[Collected data entries]
== Segment start ==
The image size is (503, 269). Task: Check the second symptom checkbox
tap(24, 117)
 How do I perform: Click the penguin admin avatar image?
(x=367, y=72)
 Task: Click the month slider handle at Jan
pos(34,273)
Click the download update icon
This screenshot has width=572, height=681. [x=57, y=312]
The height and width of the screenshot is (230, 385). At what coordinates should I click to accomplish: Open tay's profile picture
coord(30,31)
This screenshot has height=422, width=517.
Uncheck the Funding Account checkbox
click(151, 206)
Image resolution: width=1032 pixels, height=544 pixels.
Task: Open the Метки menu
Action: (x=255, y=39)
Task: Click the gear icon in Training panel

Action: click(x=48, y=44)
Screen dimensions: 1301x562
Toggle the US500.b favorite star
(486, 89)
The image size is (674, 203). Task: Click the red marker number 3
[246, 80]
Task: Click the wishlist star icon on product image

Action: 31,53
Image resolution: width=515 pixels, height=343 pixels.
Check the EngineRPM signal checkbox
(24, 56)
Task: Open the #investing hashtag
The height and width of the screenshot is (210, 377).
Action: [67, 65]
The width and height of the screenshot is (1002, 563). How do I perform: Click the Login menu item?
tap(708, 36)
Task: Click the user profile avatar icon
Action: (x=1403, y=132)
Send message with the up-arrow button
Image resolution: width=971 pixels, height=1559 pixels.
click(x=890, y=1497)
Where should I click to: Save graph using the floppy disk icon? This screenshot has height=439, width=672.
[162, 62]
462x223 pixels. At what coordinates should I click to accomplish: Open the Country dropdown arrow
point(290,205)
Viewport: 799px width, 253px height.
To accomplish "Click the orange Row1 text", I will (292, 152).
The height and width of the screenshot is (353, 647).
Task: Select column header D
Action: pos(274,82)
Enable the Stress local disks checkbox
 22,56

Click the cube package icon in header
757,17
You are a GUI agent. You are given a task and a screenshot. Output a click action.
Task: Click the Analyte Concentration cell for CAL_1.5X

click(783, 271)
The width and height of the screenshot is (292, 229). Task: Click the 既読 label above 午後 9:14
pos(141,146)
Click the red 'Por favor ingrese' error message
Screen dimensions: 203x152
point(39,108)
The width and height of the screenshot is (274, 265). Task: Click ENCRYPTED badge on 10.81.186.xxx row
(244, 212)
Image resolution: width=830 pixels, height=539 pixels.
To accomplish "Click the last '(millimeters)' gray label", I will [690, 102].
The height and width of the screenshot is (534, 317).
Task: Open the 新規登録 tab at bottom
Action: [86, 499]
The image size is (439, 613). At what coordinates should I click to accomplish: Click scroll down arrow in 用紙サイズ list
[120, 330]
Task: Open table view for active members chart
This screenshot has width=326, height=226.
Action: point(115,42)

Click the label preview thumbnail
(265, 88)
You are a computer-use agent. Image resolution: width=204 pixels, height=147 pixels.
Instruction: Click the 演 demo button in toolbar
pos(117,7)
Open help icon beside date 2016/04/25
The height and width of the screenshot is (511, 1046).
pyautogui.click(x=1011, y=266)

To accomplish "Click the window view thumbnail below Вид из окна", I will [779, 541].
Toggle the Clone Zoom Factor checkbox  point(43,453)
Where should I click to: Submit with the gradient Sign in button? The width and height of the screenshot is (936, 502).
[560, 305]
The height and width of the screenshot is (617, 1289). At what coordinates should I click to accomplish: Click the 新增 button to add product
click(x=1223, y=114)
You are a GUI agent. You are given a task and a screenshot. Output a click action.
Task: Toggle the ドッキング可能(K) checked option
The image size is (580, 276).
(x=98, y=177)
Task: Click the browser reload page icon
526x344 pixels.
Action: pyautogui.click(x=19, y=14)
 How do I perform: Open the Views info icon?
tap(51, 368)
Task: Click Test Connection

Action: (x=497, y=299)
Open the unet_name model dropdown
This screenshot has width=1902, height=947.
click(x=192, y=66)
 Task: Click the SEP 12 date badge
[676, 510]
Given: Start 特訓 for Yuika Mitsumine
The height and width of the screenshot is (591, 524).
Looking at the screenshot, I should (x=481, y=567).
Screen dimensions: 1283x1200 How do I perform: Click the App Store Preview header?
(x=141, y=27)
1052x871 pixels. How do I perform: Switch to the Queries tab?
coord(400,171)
== Segment end ==
▸ What you need to do: A verbatim copy of all the records is to be produced.

▸ Answer section:
The image size is (503, 269). Task: Check the second symptom checkbox
tap(24, 117)
 How do I perform: Click the penguin admin avatar image?
(x=367, y=72)
 Task: Click the month slider handle at Jan
pos(34,273)
Click the download update icon
This screenshot has width=572, height=681. [x=57, y=312]
The height and width of the screenshot is (230, 385). At what coordinates should I click to accomplish: Open tay's profile picture
coord(30,31)
This screenshot has height=422, width=517.
Uncheck the Funding Account checkbox
click(151, 206)
Image resolution: width=1032 pixels, height=544 pixels.
Task: Open the Метки menu
Action: (x=255, y=39)
Task: Click the gear icon in Training panel

Action: click(x=48, y=44)
Screen dimensions: 1301x562
Toggle the US500.b favorite star
(486, 89)
The image size is (674, 203). Task: Click the red marker number 3
[246, 80]
Task: Click the wishlist star icon on product image

Action: 31,53
Image resolution: width=515 pixels, height=343 pixels.
Check the EngineRPM signal checkbox
(24, 56)
Task: Open the #investing hashtag
The height and width of the screenshot is (210, 377).
Action: [67, 65]
The width and height of the screenshot is (1002, 563). How do I perform: Click the Login menu item?
tap(708, 36)
Task: Click the user profile avatar icon
Action: (x=1403, y=132)
Send message with the up-arrow button
Image resolution: width=971 pixels, height=1559 pixels.
click(x=890, y=1497)
Where should I click to: Save graph using the floppy disk icon? This screenshot has height=439, width=672.
[162, 62]
462x223 pixels. At what coordinates should I click to accomplish: Open the Country dropdown arrow
point(290,205)
Viewport: 799px width, 253px height.
To accomplish "Click the orange Row1 text", I will (292, 152).
The height and width of the screenshot is (353, 647).
Task: Select column header D
Action: pos(274,82)
Enable the Stress local disks checkbox
 22,56

Click the cube package icon in header
757,17
You are a GUI agent. You are given a task and a screenshot. Output a click action.
Task: Click the Analyte Concentration cell for CAL_1.5X

click(783, 271)
The width and height of the screenshot is (292, 229). Task: Click the 既読 label above 午後 9:14
pos(141,146)
Click the red 'Por favor ingrese' error message
Screen dimensions: 203x152
point(39,108)
The width and height of the screenshot is (274, 265). Task: Click ENCRYPTED badge on 10.81.186.xxx row
(244, 212)
Image resolution: width=830 pixels, height=539 pixels.
To accomplish "Click the last '(millimeters)' gray label", I will [690, 102].
The height and width of the screenshot is (534, 317).
Task: Open the 新規登録 tab at bottom
Action: [86, 499]
The image size is (439, 613). At what coordinates should I click to accomplish: Click scroll down arrow in 用紙サイズ list
[120, 330]
Task: Open table view for active members chart
This screenshot has width=326, height=226.
Action: point(115,42)

Click the label preview thumbnail
(265, 88)
You are a computer-use agent. Image resolution: width=204 pixels, height=147 pixels.
Instruction: Click the 演 demo button in toolbar
pos(117,7)
Open help icon beside date 2016/04/25
The height and width of the screenshot is (511, 1046).
pyautogui.click(x=1011, y=266)

To accomplish "Click the window view thumbnail below Вид из окна", I will [779, 541].
Toggle the Clone Zoom Factor checkbox  point(43,453)
Where should I click to: Submit with the gradient Sign in button? The width and height of the screenshot is (936, 502).
[560, 305]
The height and width of the screenshot is (617, 1289). At what coordinates should I click to accomplish: Click the 新增 button to add product
click(x=1223, y=114)
You are a GUI agent. You are given a task and a screenshot. Output a click action.
Task: Toggle the ドッキング可能(K) checked option
The image size is (580, 276).
(x=98, y=177)
Task: Click the browser reload page icon
526x344 pixels.
Action: pyautogui.click(x=19, y=14)
 How do I perform: Open the Views info icon?
tap(51, 368)
Task: Click Test Connection

Action: (x=497, y=299)
Open the unet_name model dropdown
This screenshot has width=1902, height=947.
click(x=192, y=66)
 Task: Click the SEP 12 date badge
[676, 510]
Given: Start 特訓 for Yuika Mitsumine
The height and width of the screenshot is (591, 524).
Looking at the screenshot, I should (x=481, y=567).
Screen dimensions: 1283x1200 How do I perform: Click the App Store Preview header?
(x=141, y=27)
1052x871 pixels. How do I perform: Switch to the Queries tab?
coord(400,171)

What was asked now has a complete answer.